China North Dumpling's red-cooked beef noodle soup is of the most basic, noodle-enhancing variety. A generous portion of red-cooked beef brisket in a soy sauce broth that is slightly sweet and slightly aromatic, and two stalks of Shanghai bok choy propped up by a tangle of thick, chewy noodles whipped out by the two ladies in the back of the store.

Lift the noodles out of the broth, admire their heft and suck them down.  It's an act of worship, I tell ya.


Where slurped: China North Dumpling, 1311 Noriega St., San Francisco




Tuesday, October 14, 2014

Return To Tuyết Mai II: Bún Mắm, Hot Damn!

On my visit documented below to newly gussied-up Tuyết Mai (nee Ngoc Mai) to reaffirm the excellence of its bun bu Hue, I noticed bún mắm on the menu.  A little research confirmed that it had been there all along. This came as a surprise for me, as I had labored under the mistaken impression that the shoebox-sized Mong Thu, three blocks down the street, was the only place in town that served this delicacy. This discovery was excuse enough (as if I needed one) to return to Tuyết Mai a mere five days after my previous visit.

I ordered a "small" bun mam.  Although Tuyết Mai's menu only lists a single price for its bowl of soups (the "small" size), a large size is also available. The  smaller bowl is plenty for lunch, even for Generation XL types like me.

Bun mam is akin to a gumbo or a chowder; the broth is flavored with fermented fish paste (its tare, so to speak, to use a ramen analogy).  Its toppings are primarily seafood, with the addition of pork of one form or another.  The overall flavor profile is sour, spicy and fishy, in a positive way.
==========
» GOAL
Copy, word for word, the stretch of the noodle soup review from "Tuesday, October 14, 2014" through "my previous visit.". Rely on the noodle soup review above and nothing else.

» DATA SHOWN
==========
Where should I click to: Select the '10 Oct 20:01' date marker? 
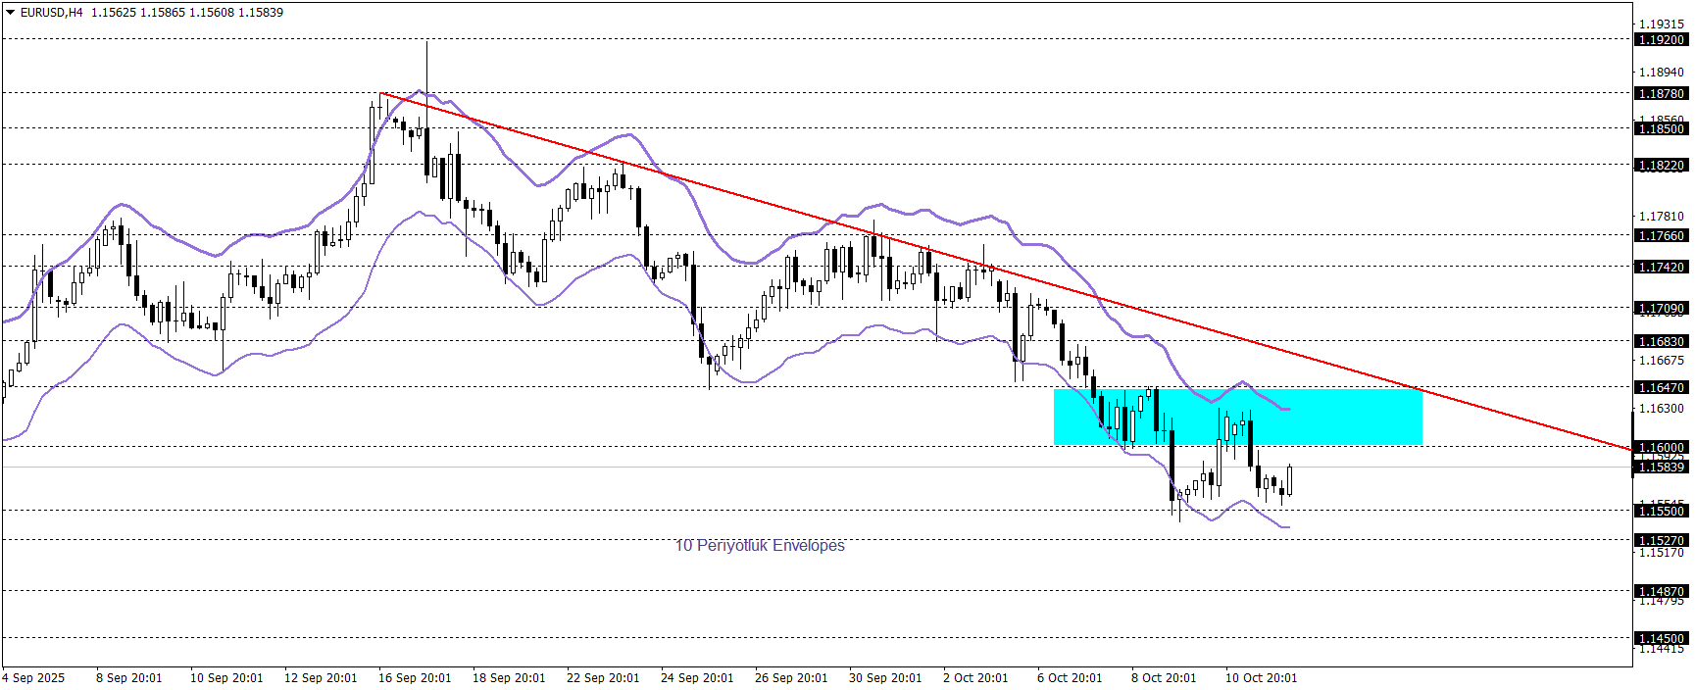[1261, 678]
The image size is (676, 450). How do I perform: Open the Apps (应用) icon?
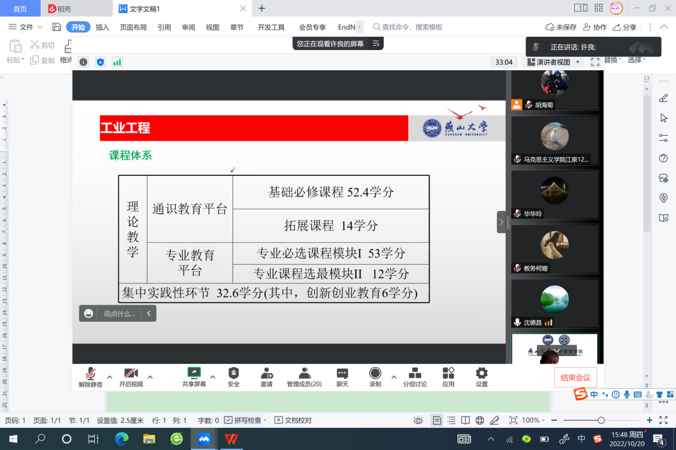click(x=448, y=373)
==========
» EXERCISE OUTPUT
Tuesday, October 14, 2014

Return To Tuyết Mai II: Bún Mắm, Hot Damn!

On my visit documented below to newly gussied-up Tuyết Mai (nee Ngoc Mai) to reaffirm the excellence of its bun bu Hue, I noticed bún mắm on the menu.  A little research confirmed that it had been there all along. This came as a surprise for me, as I had labored under the mistaken impression that the shoebox-sized Mong Thu, three blocks down the street, was the only place in town that served this delicacy. This discovery was excuse enough (as if I needed one) to return to Tuyết Mai a mere five days after my previous visit.